** Begin Supplied text **
From: Ming Lei <ming.lei@redhat.com>
To: Sagi Grimberg <sagi@grimberg.me>
Cc: Christoph Hellwig <hch@lst.de>,
linux-nvme@lists.infradead.org, Yi Zhang <yi.zhang@redhat.com>,
Chao Leng <lengchao@huawei.com>, Keith Busch <kbusch@kernel.org>
Subject: Re: [PATCH] nvme: don't wait freeze during resetting
Date: Thu, 22 Sep 2022 16:36:51 +0800 [thread overview]
Message-ID: <YyweoxKabKafs/K+@T590> (raw)
In-Reply-To: <8aed1d8f-3bd7-e86a-837a-b2fc6d316d8b@grimberg.me>
On Wed, Sep 21, 2022 at 11:19:21AM +0300, Sagi Grimberg wrote:
>
>
> On 9/21/22 04:25, Ming Lei wrote:
> > On Tue, Sep 20, 2022 at 11:18:33AM +0300, Sagi Grimberg wrote:
> > >
> > > > First it isn't necessary to call nvme_wait_freeze during reset.
> > > > For nvme-pci, if tagset isn't allocated, there can't be any inflight
> > > > IOs; otherwise blk_mq_update_nr_hw_queues can freeze & wait queues.
> > > >
> > > > Second, since commit bdd6316094e0 ("block: Allow unfreezing of a queue
> > > > while requests are in progress"), it is fine to unfreeze queue without
> > > > draining inflight IOs.
> > > >
> > > > Also both nvme-rdma and nvme-tcp's timeout handler provides forward
> > > > progress if the controller state isn't LIVE, so it is fine to drop
> > > > the timeout function of nvme_wait_freeze_timeout().
> > >
> > > The rdma/tcp should probably be split to separate patches.
> > >
> > > >
> > > > Cc: Sagi Grimberg <sagi@grimberg.me>
> > > > Cc: Chao Leng <lengchao@huawei.com>
> > > > Cc: Keith Busch <kbusch@kernel.org>
> > > > Signed-off-by: Ming Lei <ming.lei@redhat.com>
> > > > ---
> > > > drivers/nvme/host/apple.c | 1 -
> > > > drivers/nvme/host/pci.c | 1 -
> > > > drivers/nvme/host/rdma.c | 13 -------------
> > > > drivers/nvme/host/tcp.c | 13 -------------
> > > > 4 files changed, 28 deletions(-)
** End Supplied text **
** Begin Data **
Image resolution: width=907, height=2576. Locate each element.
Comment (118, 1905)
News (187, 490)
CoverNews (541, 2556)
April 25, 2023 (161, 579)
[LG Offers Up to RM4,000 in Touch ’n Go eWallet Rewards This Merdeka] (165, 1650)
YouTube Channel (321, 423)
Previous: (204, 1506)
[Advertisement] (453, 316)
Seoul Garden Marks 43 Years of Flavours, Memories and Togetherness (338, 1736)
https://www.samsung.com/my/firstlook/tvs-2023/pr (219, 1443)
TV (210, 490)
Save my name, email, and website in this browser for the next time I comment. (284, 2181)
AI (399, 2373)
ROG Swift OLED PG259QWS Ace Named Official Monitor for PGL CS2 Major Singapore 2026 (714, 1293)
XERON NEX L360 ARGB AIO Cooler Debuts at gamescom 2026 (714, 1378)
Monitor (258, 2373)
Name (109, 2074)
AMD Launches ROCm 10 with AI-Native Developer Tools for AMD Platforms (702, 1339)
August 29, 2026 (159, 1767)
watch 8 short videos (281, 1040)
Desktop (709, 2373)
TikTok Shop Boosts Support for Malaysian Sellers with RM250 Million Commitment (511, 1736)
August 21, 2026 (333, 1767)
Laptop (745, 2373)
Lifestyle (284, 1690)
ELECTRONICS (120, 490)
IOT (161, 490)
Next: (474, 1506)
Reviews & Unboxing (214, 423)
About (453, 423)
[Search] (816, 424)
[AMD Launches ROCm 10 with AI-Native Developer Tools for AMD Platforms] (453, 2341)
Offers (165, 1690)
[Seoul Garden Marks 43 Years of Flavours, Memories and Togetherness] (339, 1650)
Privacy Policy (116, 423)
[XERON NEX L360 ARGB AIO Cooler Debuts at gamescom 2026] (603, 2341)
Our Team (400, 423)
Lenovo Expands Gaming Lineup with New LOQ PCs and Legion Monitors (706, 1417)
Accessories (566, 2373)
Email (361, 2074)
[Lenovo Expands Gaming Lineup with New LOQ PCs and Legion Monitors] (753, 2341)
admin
** End Data **
> **Exercise instructions**: From the nvme patch email, list every file path in the patch's diffstat.

> **Answer to the exercise**:
- drivers/nvme/host/apple.c
- drivers/nvme/host/pci.c
- drivers/nvme/host/rdma.c
- drivers/nvme/host/tcp.c